__SET TASKS__
a. Reproduce the passage of the forum thread on the double sum sign from the words "(An analogy is" up to and including the words "loop is satisfied.)".
b. Decide whether each statement below agrees with the forum thread on the double sum sign. Answer yes or no for each, quoting the words of the thread that settle it.
(i) In the professor's proof, a chosen node is given a voltage of zero.
(ii) The reply says the double sum here means multiplying the two summations.
(iii) The reply compares the double sum to a loop inside a loop in programming.

# Double sum sign question

1. Nov 22, 2009

### lom

the telegan law basically states that the total sum of power is zero.
my prof proved lik this:

we choose a node (a point where more then one currents come together)

and decide that the voltage on that node to be zero.
we designate the voltages on the nodes to be $$e_k$$
$$J_k$$ is the current.

$$v_kJ_k=(e_a-e_b)J_{ab}$$
$$v_kJ_k=\frac{1}{2}[(e_b-e_a)J_{ab}+(e_a-e_b)J_{ab}]$$
$$n_t$$ is the number of nodes.[/tex]
$$B$$ is the number of branches.[/tex]
$$\sum_{k}^{B}v_kJ_k=\frac{1}{2}\sum_{a=1}^{n_t}\sum_{b=1}^{n_t}(e_a-e_b)J_{ab}$$
each J that does not exist in the graph will be zero.
$$\sum_{k}^{B}v_kJ_k=\frac{1}{2}\sum_{a=1}^{n_t}e_a\sum_{b=1}^{n_t}J_{ab}-\frac{1}{2}\sum_{a=1}^{n_t}e_b\sum_{b=1}^{n_t}J_{ab}=0$$

because by kcl
$$\sum_{b=1}^{n_t}J_{ab}=0$$

my problem iswhen he sums for all nodes
he uses
$$\sum\sum$$ sign which by me represents multiplication
of the sums

why not $$\sum+\sum$$,thus we can know that ist the sum of many similar equations.

but how he did it doesnt represent a sum

2. Nov 22, 2009

### rickz02

$$\sum_{a=1}^{n_t}\sum_{b=1}^{n_t}$$

is not multiplication of summations in this context. It means that you take the sum of the powers at all nodes. For example say you have 2 total nodes, so the summation would look like

$$\frac{1}{2}\sum_{a=1}^{2}\sum_{b=1}^{2}(e_a-e_b)J_{ab} = \frac{1}{2}[(e_1-e_1)J_{11}+(e_1-e_2)J_{12}+(e_2-e_1)J_{21}+(e_2-e_2)J_{22}].$$

You'll say that it's multiplication when there is already something in between the two summation terms as in the second summation equation.

(An analogy is by considering a loop with in a loop in programming. The outer loop will start say from 1, so while the first loop is at 1, the inner loop will continue looping until it satisfies a certain condition. After the inner loop stopped, the outer loop will proceed to the 2nd iteration and so the inner loop will loop again and so on... until both conditions in the inner and outer loop is satisfied.)

Last edited: Nov 22, 2009

__RECORDED INFORMATION__
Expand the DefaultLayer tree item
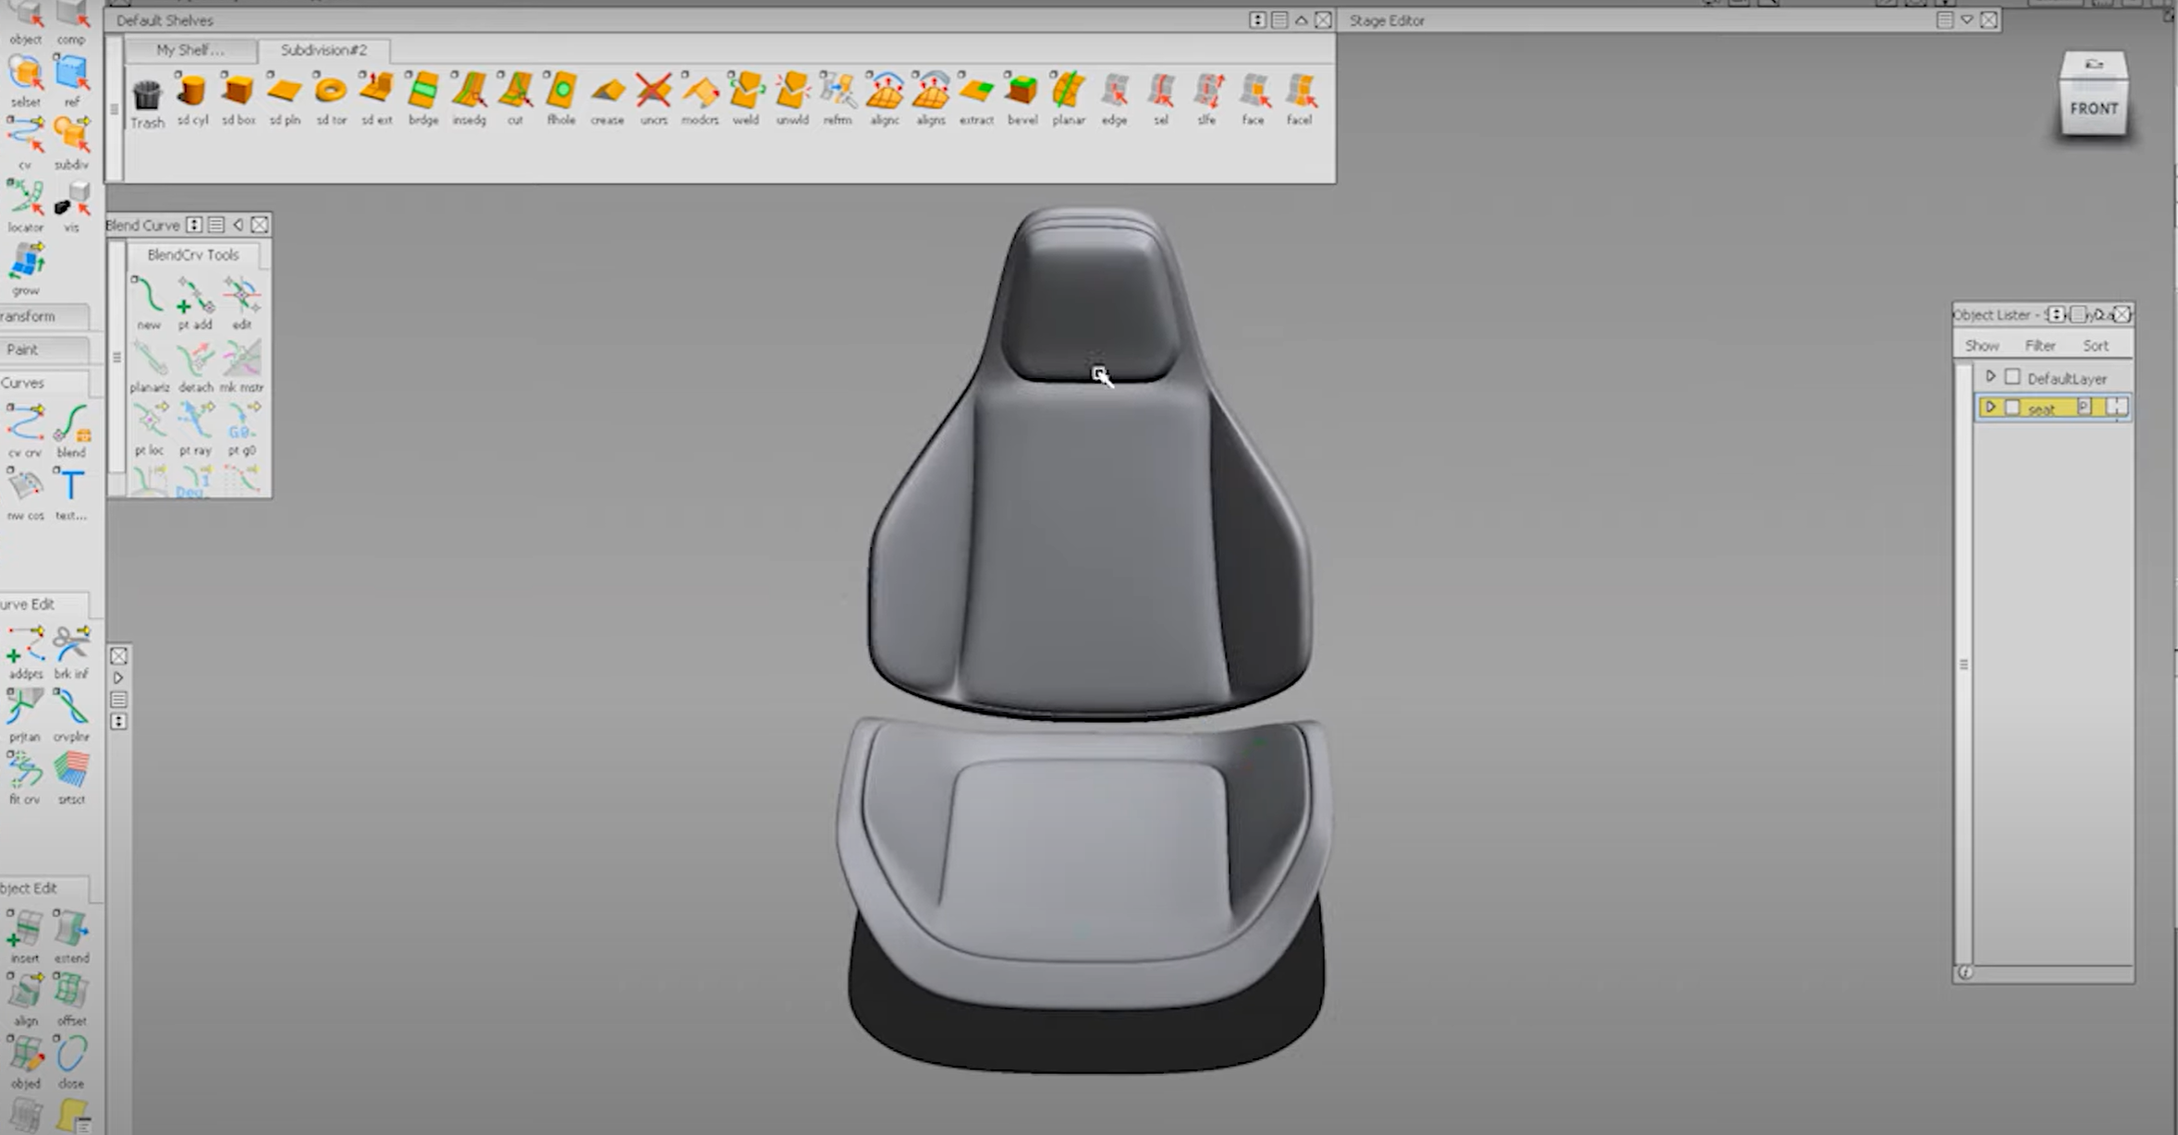This screenshot has height=1135, width=2178. tap(1990, 376)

__THE REPLIES__
a.
(An analogy is by considering a loop with in a loop in programming. The outer loop will start say from 1, so while the first loop is at 1, the inner loop will continue looping until it satisfies a certain condition. After the inner loop stopped, the outer loop will proceed to the 2nd iteration and so the inner loop will loop again and so on... until both conditions in the inner and outer loop is satisfied.)

b.
(i) Yes: "and decide that the voltage on that node to be zero."
(ii) No: "is not multiplication of summations in this context."
(iii) Yes: "An analogy is by considering a loop with in a loop in programming."